Another problem was Karen had hoped she would get good enough for UK cycling to spot her and take her to the next level, giving her a more formal - and effective - way of training.  The word was out that they were looking for talent for 2012.  A few hand bikers - including Karen - were invited down to Lancaster to do some tests, but Karen found her performance was poor. She was asked to show her power by sitting in front of a hand crank with nothing for her back to push against, something that’s almost impossible with no abbs.  Very often able-bodied people just don’t get it.  In my mind - anyone who can do 4000 pull-ups in order to climb el cap, or push herself 500 miles across the Greenland ice cap has more than enough strength.  But no call came from UK cycling.

As is often the case fate played its part, and Karen met John Hampshire, a coach from Aberdeen who wanted to take her on as a project.  All of a sudden, instead of just going for miles and miles, Karen’s training became formalized.  She got a heart rate monitor and a turbo. She learnt her max heart rate and her lactic threshold.  Now nights were spent on the turbo giving her body hell - while watching crap tv on iplayer (basically anything with Andrew Lloyd webber).

She began to go faster at races.  She was still a ‘club runner’ but could now see her potential opening up before her.  All she had to do was put in the effort.

I think she began to believe that maybe if she kept getting stronger then UK cycling might change its mind, and she might get to the Olympics after all.

Then one night a few weeks ago, trawling hand bikes websites, looking at rules and regs, she spotted the fact that in order to go to the Olympics she would need to compete in Europe and win, and the cut-off point was the world cup in a few weeks time in Spain.  If she missed it that would be it.  No points; no entry. Her dream would be dead.  She found the website and checked registration and saw that the cut off date was the following day and that she could only be entered by her country.

Frantic ringing around and badgering saw UK cycling put her name forward as an independent rider, tickets were bought and so began a few weeks of real tension, I think Plato called it an “Oh fuck” moment.

It had been twelve years since Karen had competed in Europe.  Now she had to race well if she was to have any chance of going to the Olympics, and she’d be up against the pro-female riders of Europe.

I knew two things could happen, either her dreams would be shattered and she would realize that she had been fooling herself all along - or she would prove to be a contender.  From the moment she bought the tickets for both of us to go to Spain, I knew the chances of the latter were as slim as me soloing Everest without oxygen.  I began working through what I would say, how I would try and make her feel better when she would reach the finish line last, her eyes full of tears, trying to hide her utter disappointment.

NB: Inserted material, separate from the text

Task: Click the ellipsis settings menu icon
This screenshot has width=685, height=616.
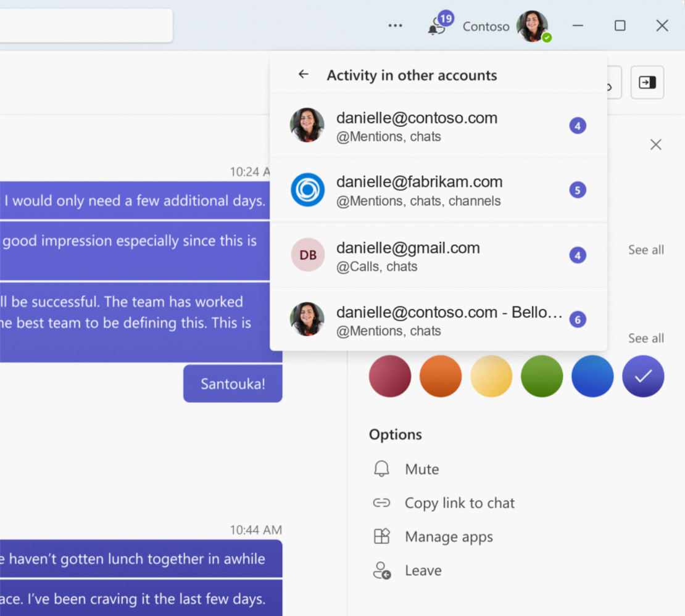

I knew it was the type of blow you never get over.

I won’t bore you with the details of the race, or how amateurish we looked just turning up (most teams were huge, with mechanics, masseurs, dietitians), but the lowlight was - having no turbo to warm up on - I ended up squatting down with Karen’s front wheel braced against my thighs as the seconds ticked down to her start.  Everything was against her doing well.  Everything but who she was, what she had done, and how stubbornly she’d held onto her dream.  My best analogy, as I watched her line up with a fearsome pack of woman, was it was as if she had held onto the string on a balloon, and now she was so high the fall would be unimaginable.

I said I’d keep this short - but guess I failed.  Anyway, Karen held on tight to that balloon and floated down with two bronze medals.  Her dream is still alive, and I think the world is a better place because of that.  She inspires me - and even though I know she’ll be mortified that I wrote this - I think she can inspire others.

I’m off to Yosemite this week.  Twice I’ve tried to climb El Cap in 24 hours (via Zodiac and Tangerine trip) and failed both times (the reasons are many, but I just think of myself as too slow).  With Karen’s story in my mind, this time I’m going to (not try to) climb it in a day solo; it’s a big balloon I know, but you’ve got to dream big haven’t you.